How to update package-lock.json without doing npm install?

Question

Is it a way to update/generate package-lock.json without making real install of node_modules (like npm i)? I just need a valid package-lock.json based on my package.json, that's it.

You (or your colleagues) might use yarn locally, when CI server uses npm. It's probably not a best practice, but still might be for some reasons.

In a perfect world I'd like to have a command to update package-lock.json

Answer 1

npm

As of npm 6.x, you can use the following command:

npm i --package-lock-only

Documentation (https://docs.npmjs.com/cli/install.html) says:

The --package-lock-only argument will only update the package-lock.json, instead of checking node_modules and downloading dependencies.

yarn

As of yarn 3.0.0, you can use the following command:

yarn install --mode update-lockfile

Documentation (https://yarnpkg.com/cli/install#options-mode%20%230) says:

If the --mode=<mode> option is set, Yarn will change which artifacts are generated.

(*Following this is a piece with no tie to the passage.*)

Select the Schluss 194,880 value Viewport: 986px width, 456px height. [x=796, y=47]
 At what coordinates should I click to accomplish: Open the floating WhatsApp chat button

update-lockfile will skip the link step altogether, and only fetch packages that are missing from the lockfile (or that have no associated checksums). This mode is typically used by tools like Renovate or Dependabot to keep a lockfile up-to-date without incurring the full install cost.

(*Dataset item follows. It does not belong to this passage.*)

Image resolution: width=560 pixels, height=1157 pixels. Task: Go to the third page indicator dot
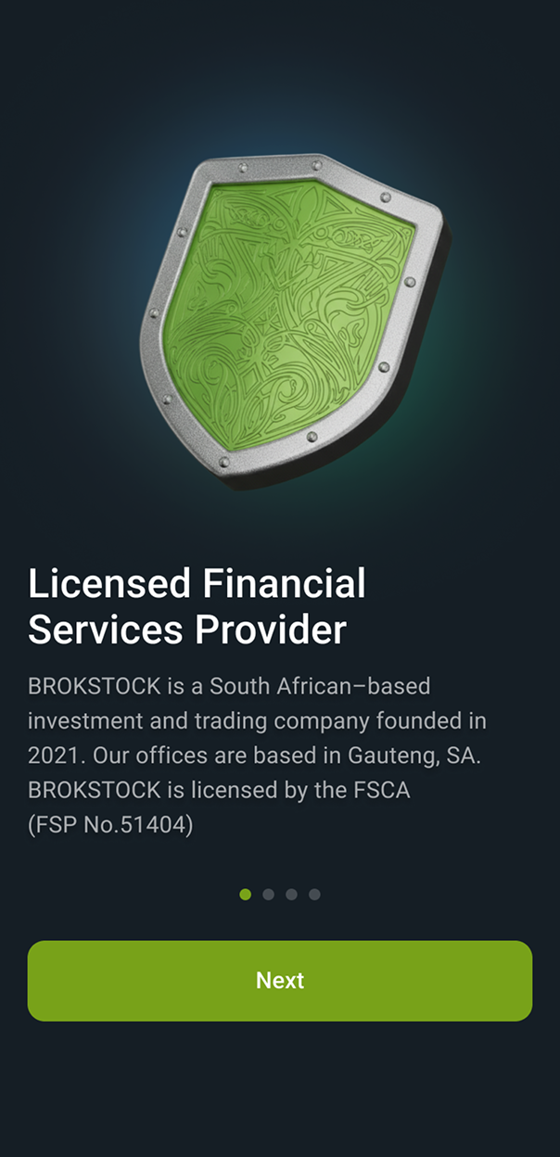coord(291,895)

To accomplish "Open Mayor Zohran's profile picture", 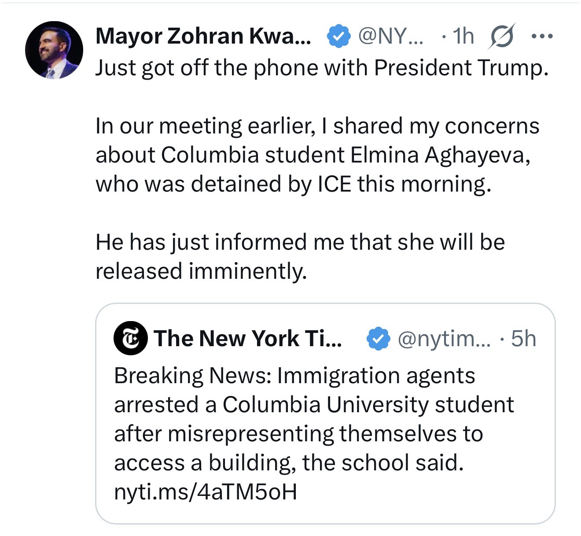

As of Sep. 10, 2019: yarn doesn't seem to support generating a lock-file without installing the modules. Relevant GitHub issue: https://github.com/yarnpkg/yarn/issues/5738

Answer 2

I don't have enough reputation to comment, so just add an answer :)

In addition to Teh's answer, for Yarn now you can:

yarn install --mode update-lockfile

Documentation: https://yarnpkg.com/cli/install#options-mode%20%230

update-lockfile will skip the link step altogether, and only fetch packages that are missing from the lockfile (or that have no associated checksums). This mode is typically used by tools like Renovate or Dependabot to keep a lockfile up-to-date without incurring the full install cost.